Fuente: Atlético de Madrid

Hubo un tiempo en que el Atlético de Madrid era como el rock sureño. Tras pasar unos años por la música indie, esa que es casi monocorde, con letras insulsas y que provoca cortarse las venas, una depresión total, se transformo en un grupo de mucha testosterona. Ese rock sureño nacido del proletariado de Florida para extenderse por ese orgulloso sur estadounidense que espera pacientemente volver a renacer. Cuando ahora se habla de los rednecks se olvidan que los grupos de rock sureños ya eran la expresión de esa gente olvidada y perseguida por el sistema.

Cómo no recordar a esos Lynyrd Skynyrd siempre dispuestos a la pelea —se cuenta que su road manager llevaba un maletín con 25.000$ para sacarles de la cárcel del condado de turno—, ya fuese entre ellos —son antológicos los hostiazos entre Allen Collins y Johnny Van Zant—, sus roadies contra los de Blue Öyster Cult, o el primer grupo de marines que se encontraban en cualquier bar. Tenían claro lo que querían, cómo lo querían y si en algún momento desfallecían, estaba el jefe de todo el cotarro, Van Zant, para dar el grito de aviso y ponerlos sobre el carril correcto de nuevo.
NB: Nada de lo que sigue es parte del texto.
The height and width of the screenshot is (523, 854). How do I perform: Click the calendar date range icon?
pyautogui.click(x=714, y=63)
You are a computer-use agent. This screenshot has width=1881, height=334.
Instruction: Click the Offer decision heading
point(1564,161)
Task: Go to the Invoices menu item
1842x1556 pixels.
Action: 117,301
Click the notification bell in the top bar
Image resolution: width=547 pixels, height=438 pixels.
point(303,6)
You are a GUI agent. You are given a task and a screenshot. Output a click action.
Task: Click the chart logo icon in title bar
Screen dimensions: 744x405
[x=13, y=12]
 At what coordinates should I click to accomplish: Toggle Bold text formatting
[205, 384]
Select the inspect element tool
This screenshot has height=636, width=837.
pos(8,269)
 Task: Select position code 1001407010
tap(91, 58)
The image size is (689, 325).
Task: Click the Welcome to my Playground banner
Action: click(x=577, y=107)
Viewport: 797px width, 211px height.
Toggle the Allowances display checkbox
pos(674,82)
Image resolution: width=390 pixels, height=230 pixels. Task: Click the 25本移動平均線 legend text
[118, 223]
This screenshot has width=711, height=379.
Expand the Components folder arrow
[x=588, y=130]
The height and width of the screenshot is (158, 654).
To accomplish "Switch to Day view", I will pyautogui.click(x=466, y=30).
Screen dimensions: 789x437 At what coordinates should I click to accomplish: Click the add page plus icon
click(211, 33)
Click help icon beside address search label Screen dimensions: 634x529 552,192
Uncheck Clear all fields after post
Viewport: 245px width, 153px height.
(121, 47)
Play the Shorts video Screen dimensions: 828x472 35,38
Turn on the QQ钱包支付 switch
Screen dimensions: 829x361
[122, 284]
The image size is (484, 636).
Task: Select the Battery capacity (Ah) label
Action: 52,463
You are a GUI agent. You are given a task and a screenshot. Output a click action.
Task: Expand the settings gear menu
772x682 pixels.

Se cuenta que Johnny tenía a los guitarristas practicando hasta la extenuación hasta que se memorizaban todo el repertorio.

El problema es que tras el éxito llegaron los 80’s para el Atleti y como le sucedió al rock sureño, comenzaron a meterles sintetizadores, a perder fuerza las guitarras y a cardarse el pelo. Blackfoot, otro de esos grupos con los que mejor no cruzarse de malas, es el prototipo de pérdida de fuelle, como les pasó Molly Hatchet. Pasaron del rock divertido, contundente y con pilas de amplis detrás a llenar todo de personajes más propios de Mecano que del rock. Mucha fanfarria pero la música ¡pse! A vivir de los viejos éxitos dando pena. The Black Crowes recuperaron algo de ese espíritu de bronca y testosterona pero ya no era lo mismo.

Hoy en día el Atleti es reguetón o Country actual. Mucho postureo, mucho peinado, muchos tatuajes pero les calzan dos hostias en cualquier restaurante vegano. El sombrero vaquero puesto para cantar un pop blandengue con banjos y pedal steel se vende bien en televisión pero, el recientemente fallecido, Kris Kristoferson se mearía en cada acorde y cada puesta en escena. Mucho vocoder para camuflar que no se sabe cantar, mucha letra para mentes inferiores, algunos ingresos, pero la nada.

Mañana llamará la atención otro más idiota, más tatuado o con el sombrero vaquero de medio lado (como Pedro Navaja) y les quitarán el puesto en los tiktoks o los reels de Meta. Mientras tanto David Gilmour vendiendo discos a porrillo, llenando sus conciertos y vendiendo los derechos sobre sus grabaciones por 400 millones de euros. Hay que volver a los orígenes, al rock sureño. Y esto lo saben aquí y en Constantinopla.